My palate is simpler than it used to be. A young chef adds and adds and adds to the plate. As you get older, you start to take away. – Jacques Pépin, famous French chef
The current article series deals with the concept of performance decay, which occurs when the performance of a systematic trading strategy is materially worse in application than it appeared during testing. We dealt with the concept of arbitrage in our last post, drawing a parallel with the phenomenon of ‘multiple discovery’ in science. Essentially, we hypothesized that many developers drawing from a similar body of research will stumble upon similar applications at approximately the same time. As these investors compete to harvest the same or similar anomalies, each investor will harvest a smaller share of the available alpha.
We also touched on reasons why we are confident that thoughtful active asset allocation strategies are likely to preserve their strong risk-adjusted return profile for the foreseeable future. Recall that a variety of structural impediments prevent contemporary ‘big money interests’ like pensions, endowments, and other large institutions from exploiting this arbitrage opportunity. At root, these large capital pools are constrained by group-think, corporate structure, and slow-moving governance procedures. These constraints preclude them from migrating their focus from traditional sources of alpha (i.e. security selection) to tactical sources.
This post begins our exploration of the concept of ‘degrees of freedom’ in system development. The term ‘degrees of freedom’ has slightly different meanings depending on whether the context is formal statistics or mechanical systems. While Investment system design often draws from both contexts, for the purpose of this series we will skew much closer to the latter. Essentially, the number of degrees of freedom in a system refers to the number of independent parameters in the system that may impact results.
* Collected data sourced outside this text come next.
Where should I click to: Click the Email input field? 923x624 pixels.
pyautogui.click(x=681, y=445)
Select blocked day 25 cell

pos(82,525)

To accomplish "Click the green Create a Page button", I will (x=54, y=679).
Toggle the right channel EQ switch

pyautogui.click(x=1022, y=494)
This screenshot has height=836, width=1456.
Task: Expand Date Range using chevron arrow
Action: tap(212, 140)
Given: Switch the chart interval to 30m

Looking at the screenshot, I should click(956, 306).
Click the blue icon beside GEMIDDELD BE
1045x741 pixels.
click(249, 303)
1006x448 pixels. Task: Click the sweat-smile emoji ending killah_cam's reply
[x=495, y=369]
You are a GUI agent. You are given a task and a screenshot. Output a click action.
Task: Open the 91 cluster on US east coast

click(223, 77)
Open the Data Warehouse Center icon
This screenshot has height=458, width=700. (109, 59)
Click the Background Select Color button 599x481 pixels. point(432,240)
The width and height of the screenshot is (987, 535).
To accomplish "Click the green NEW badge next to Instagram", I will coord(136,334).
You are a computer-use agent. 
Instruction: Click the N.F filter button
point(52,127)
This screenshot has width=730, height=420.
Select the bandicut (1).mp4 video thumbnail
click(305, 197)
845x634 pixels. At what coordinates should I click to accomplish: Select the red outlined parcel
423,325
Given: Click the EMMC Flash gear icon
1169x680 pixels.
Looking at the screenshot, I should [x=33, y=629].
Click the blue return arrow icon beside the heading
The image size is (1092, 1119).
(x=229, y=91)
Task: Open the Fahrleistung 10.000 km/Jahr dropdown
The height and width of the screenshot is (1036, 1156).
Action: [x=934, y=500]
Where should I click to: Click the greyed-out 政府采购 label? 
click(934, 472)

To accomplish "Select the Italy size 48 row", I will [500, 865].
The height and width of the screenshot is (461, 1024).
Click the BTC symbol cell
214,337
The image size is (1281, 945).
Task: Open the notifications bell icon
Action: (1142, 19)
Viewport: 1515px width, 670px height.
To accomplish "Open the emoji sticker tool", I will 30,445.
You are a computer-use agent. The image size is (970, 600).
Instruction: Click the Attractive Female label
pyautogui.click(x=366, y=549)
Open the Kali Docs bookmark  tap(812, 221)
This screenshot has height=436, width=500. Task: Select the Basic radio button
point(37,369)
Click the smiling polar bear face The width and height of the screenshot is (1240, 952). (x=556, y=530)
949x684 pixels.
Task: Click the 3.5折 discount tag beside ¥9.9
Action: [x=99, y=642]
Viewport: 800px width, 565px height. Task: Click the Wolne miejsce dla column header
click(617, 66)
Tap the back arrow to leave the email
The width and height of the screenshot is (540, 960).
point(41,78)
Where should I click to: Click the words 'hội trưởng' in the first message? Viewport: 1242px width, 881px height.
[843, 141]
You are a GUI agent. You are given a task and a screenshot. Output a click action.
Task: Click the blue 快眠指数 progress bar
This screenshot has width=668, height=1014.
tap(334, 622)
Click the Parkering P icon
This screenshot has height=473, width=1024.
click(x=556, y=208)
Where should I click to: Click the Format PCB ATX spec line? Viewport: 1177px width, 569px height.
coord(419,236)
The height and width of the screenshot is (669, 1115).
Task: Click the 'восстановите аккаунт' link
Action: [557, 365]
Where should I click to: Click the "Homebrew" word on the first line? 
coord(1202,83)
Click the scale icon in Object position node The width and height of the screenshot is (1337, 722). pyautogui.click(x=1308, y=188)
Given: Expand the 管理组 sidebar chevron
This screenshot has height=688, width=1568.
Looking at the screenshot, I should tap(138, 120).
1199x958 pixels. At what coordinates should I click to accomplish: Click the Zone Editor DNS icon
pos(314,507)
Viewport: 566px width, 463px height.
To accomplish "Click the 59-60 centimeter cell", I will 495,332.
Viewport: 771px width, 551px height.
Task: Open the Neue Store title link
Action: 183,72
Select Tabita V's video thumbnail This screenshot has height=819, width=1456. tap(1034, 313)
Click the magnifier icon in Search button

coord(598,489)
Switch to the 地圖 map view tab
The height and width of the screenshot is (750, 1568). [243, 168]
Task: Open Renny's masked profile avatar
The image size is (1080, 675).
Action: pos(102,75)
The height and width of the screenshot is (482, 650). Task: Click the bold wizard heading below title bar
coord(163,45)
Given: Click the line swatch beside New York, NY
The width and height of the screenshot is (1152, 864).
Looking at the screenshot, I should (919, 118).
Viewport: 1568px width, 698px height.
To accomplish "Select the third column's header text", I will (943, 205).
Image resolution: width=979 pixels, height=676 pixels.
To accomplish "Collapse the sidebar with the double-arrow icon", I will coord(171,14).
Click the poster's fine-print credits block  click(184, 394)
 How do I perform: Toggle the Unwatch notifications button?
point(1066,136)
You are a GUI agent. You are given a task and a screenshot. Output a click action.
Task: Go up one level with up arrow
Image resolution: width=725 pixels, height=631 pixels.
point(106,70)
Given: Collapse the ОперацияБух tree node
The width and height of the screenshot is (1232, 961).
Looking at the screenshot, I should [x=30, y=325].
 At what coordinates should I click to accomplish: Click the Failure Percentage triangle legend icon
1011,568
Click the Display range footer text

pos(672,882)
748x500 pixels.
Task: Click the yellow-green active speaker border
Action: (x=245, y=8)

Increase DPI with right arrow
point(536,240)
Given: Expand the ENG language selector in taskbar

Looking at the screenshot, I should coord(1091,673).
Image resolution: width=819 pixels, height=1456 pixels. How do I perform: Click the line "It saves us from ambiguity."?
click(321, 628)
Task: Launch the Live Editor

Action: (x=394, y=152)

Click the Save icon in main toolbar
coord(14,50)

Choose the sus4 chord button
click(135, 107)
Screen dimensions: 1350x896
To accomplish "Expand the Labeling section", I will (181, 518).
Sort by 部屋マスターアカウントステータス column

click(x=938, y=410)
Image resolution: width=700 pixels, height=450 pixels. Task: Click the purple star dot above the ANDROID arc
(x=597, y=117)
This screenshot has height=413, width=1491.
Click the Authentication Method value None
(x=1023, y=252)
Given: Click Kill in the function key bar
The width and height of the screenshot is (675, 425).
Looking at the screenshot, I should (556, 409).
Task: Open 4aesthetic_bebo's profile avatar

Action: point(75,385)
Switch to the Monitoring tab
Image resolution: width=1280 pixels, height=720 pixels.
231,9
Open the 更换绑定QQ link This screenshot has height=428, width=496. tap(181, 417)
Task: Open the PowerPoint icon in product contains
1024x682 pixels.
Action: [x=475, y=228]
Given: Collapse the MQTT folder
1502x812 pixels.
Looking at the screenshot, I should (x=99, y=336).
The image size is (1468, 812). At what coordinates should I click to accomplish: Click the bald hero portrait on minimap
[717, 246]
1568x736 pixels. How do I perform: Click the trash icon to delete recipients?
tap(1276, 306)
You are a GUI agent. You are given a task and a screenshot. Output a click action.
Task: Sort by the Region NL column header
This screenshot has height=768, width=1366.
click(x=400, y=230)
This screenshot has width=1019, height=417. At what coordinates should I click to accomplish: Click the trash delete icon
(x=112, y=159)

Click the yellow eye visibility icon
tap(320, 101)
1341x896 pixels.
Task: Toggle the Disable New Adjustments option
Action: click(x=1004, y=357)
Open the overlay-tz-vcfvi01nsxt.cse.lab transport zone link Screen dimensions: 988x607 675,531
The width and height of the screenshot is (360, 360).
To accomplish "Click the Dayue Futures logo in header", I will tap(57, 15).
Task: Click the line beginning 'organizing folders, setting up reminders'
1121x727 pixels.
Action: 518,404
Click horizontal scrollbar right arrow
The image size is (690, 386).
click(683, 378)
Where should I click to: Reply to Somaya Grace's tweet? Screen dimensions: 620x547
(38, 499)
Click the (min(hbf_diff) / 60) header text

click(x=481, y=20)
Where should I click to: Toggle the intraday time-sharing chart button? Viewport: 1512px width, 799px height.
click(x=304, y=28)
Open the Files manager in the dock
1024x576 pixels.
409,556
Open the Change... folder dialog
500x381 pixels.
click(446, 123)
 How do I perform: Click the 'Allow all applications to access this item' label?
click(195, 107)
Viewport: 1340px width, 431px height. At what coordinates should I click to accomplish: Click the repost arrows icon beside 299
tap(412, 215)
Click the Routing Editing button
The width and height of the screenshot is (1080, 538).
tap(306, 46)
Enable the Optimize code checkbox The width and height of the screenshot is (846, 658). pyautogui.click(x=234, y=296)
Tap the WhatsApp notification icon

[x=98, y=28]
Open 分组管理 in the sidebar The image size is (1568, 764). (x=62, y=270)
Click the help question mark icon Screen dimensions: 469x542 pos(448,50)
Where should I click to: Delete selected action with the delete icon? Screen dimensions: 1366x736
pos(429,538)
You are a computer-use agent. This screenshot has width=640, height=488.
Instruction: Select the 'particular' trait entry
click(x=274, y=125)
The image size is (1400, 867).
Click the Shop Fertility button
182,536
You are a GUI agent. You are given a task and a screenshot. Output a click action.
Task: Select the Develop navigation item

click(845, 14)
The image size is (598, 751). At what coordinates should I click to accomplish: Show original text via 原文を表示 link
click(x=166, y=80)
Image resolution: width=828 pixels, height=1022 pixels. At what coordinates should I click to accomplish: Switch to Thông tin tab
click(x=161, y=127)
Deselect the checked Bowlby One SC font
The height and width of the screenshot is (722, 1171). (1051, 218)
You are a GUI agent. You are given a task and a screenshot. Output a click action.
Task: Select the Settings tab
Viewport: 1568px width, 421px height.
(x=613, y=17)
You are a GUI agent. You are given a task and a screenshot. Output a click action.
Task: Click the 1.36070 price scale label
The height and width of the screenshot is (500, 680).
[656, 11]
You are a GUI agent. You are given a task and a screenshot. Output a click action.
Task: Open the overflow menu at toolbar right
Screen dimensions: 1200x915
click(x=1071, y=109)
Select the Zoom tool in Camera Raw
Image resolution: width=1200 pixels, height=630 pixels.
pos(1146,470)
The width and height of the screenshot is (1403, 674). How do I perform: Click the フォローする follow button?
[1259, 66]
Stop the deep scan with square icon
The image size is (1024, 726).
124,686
When I first discovered systematic investing, my intuition was to find as many ways to measure and filter time series as could fit on an Excel worksheet. I was like a boy who had tasted an inspired bouillabaisse for the first time, and just had to try to replicate it myself. But rather than explore the endless nuance of French cuisine, I just threw every conceivable French herb into the pot at once.
To wit, one of my early designs had no less than 37 classifiers, including filters related to regressions, moving averages, raw momentum, technical indicators like RSI and stochastics, as well as fancier trend and mean reversion filters like TSI, DVI, DVO, and a host of other three and four letter acronyms. Each indicator was finely tuned to optimal values in order to maximize historical returns, and these values changed as I optimized against different securities. At one point I designed a system to trade IWM with a historical return above 50% and a Sharpe ratio over 4.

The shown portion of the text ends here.